Problem details
Transcribe each of the entries exactly.

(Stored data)
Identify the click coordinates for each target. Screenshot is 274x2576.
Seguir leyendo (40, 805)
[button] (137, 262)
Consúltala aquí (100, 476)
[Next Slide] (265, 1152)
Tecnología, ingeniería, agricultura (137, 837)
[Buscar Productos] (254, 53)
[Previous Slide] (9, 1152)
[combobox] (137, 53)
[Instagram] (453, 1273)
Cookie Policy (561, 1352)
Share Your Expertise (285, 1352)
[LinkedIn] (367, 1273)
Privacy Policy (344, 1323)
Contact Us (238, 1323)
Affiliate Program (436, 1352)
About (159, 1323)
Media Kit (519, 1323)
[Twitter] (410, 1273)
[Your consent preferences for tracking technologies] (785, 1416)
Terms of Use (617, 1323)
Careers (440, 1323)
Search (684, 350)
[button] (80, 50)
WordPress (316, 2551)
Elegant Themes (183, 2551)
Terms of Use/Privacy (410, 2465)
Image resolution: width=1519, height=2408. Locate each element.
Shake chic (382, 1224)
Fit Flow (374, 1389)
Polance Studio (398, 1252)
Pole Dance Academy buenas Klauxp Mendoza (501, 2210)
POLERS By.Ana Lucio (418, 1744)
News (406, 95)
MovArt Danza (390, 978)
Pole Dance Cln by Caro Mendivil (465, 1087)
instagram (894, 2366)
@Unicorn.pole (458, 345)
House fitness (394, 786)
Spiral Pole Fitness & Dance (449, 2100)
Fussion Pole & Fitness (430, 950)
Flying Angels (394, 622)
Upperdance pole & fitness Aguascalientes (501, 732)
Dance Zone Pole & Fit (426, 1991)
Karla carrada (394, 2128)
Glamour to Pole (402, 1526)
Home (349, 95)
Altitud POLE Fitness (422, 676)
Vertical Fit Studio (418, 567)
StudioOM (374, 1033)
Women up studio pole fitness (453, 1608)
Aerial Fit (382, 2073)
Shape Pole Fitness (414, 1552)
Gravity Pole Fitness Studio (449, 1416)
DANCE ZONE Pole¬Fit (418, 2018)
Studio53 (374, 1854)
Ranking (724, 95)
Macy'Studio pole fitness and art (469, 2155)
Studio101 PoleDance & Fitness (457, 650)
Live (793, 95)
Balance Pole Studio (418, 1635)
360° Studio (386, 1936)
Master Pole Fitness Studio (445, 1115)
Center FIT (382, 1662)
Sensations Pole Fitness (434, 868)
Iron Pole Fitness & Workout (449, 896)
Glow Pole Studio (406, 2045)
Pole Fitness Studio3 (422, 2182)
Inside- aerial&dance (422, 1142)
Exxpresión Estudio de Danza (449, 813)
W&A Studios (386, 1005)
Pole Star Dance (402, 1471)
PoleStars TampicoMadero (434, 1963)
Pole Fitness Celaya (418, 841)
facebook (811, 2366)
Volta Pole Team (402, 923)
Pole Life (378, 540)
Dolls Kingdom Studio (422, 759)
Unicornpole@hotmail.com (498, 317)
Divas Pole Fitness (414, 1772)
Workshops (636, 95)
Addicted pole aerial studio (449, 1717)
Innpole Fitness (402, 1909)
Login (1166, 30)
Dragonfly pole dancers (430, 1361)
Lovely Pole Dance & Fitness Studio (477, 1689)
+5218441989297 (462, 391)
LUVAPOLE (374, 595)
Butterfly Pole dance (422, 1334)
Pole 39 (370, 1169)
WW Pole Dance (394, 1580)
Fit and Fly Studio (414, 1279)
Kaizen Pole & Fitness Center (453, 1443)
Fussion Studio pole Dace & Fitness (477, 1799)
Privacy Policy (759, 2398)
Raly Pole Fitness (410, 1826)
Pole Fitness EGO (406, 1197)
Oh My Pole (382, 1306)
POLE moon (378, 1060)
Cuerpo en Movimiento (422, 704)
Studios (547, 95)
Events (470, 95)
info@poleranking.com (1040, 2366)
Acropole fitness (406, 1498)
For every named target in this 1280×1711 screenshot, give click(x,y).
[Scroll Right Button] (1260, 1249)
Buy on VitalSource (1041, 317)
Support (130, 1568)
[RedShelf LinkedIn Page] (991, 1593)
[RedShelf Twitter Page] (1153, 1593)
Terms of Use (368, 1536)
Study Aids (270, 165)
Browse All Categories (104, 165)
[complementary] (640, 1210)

Expected answer
Identify the click coordinates for each target. Screenshot is 274x2576.
Seguir leyendo (40, 805)
[button] (137, 262)
Consúltala aquí (100, 476)
[Next Slide] (265, 1152)
Tecnología, ingeniería, agricultura (137, 837)
[Buscar Productos] (254, 53)
[Previous Slide] (9, 1152)
[combobox] (137, 53)
[Instagram] (453, 1273)
Cookie Policy (561, 1352)
Share Your Expertise (285, 1352)
[LinkedIn] (367, 1273)
Privacy Policy (344, 1323)
Contact Us (238, 1323)
Affiliate Program (436, 1352)
About (159, 1323)
Media Kit (519, 1323)
[Twitter] (410, 1273)
[Your consent preferences for tracking technologies] (785, 1416)
Terms of Use (617, 1323)
Careers (440, 1323)
Search (684, 350)
[button] (80, 50)
WordPress (316, 2551)
Elegant Themes (183, 2551)
Terms of Use/Privacy (410, 2465)
Image resolution: width=1519, height=2408. Locate each element.
Shake chic (382, 1224)
Fit Flow (374, 1389)
Polance Studio (398, 1252)
Pole Dance Academy buenas Klauxp Mendoza (501, 2210)
POLERS By.Ana Lucio (418, 1744)
News (406, 95)
MovArt Danza (390, 978)
Pole Dance Cln by Caro Mendivil (465, 1087)
instagram (894, 2366)
@Unicorn.pole (458, 345)
House fitness (394, 786)
Spiral Pole Fitness & Dance (449, 2100)
Fussion Pole & Fitness (430, 950)
Flying Angels (394, 622)
Upperdance pole & fitness Aguascalientes (501, 732)
Dance Zone Pole & Fit (426, 1991)
Karla carrada (394, 2128)
Glamour to Pole (402, 1526)
Home (349, 95)
Altitud POLE Fitness (422, 676)
Vertical Fit Studio (418, 567)
StudioOM (374, 1033)
Women up studio pole fitness (453, 1608)
Aerial Fit (382, 2073)
Shape Pole Fitness (414, 1552)
Gravity Pole Fitness Studio (449, 1416)
DANCE ZONE Pole¬Fit (418, 2018)
Studio53 (374, 1854)
Ranking (724, 95)
Macy'Studio pole fitness and art (469, 2155)
Studio101 PoleDance & Fitness (457, 650)
Live (793, 95)
Balance Pole Studio (418, 1635)
360° Studio (386, 1936)
Master Pole Fitness Studio (445, 1115)
Center FIT (382, 1662)
Sensations Pole Fitness (434, 868)
Iron Pole Fitness & Workout (449, 896)
Glow Pole Studio (406, 2045)
Pole Fitness Studio3 (422, 2182)
Inside- aerial&dance (422, 1142)
Exxpresión Estudio de Danza (449, 813)
W&A Studios (386, 1005)
Pole Star Dance (402, 1471)
PoleStars TampicoMadero (434, 1963)
Pole Fitness Celaya (418, 841)
facebook (811, 2366)
Volta Pole Team (402, 923)
Pole Life (378, 540)
Dolls Kingdom Studio (422, 759)
Unicornpole@hotmail.com (498, 317)
Divas Pole Fitness (414, 1772)
Workshops (636, 95)
Addicted pole aerial studio (449, 1717)
Innpole Fitness (402, 1909)
Login (1166, 30)
Dragonfly pole dancers (430, 1361)
Lovely Pole Dance & Fitness Studio (477, 1689)
+5218441989297 (462, 391)
LUVAPOLE (374, 595)
Butterfly Pole dance (422, 1334)
Pole 39 (370, 1169)
WW Pole Dance (394, 1580)
Fit and Fly Studio (414, 1279)
Kaizen Pole & Fitness Center (453, 1443)
Fussion Studio pole Dace & Fitness (477, 1799)
Privacy Policy (759, 2398)
Raly Pole Fitness (410, 1826)
Pole Fitness EGO (406, 1197)
Oh My Pole (382, 1306)
POLE moon (378, 1060)
Cuerpo en Movimiento (422, 704)
Studios (547, 95)
Events (470, 95)
info@poleranking.com (1040, 2366)
Acropole fitness (406, 1498)
For every named target in this 1280×1711 screenshot, give click(x,y).
[Scroll Right Button] (1260, 1249)
Buy on VitalSource (1041, 317)
Support (130, 1568)
[RedShelf LinkedIn Page] (991, 1593)
[RedShelf Twitter Page] (1153, 1593)
Terms of Use (368, 1536)
Study Aids (270, 165)
Browse All Categories (104, 165)
[complementary] (640, 1210)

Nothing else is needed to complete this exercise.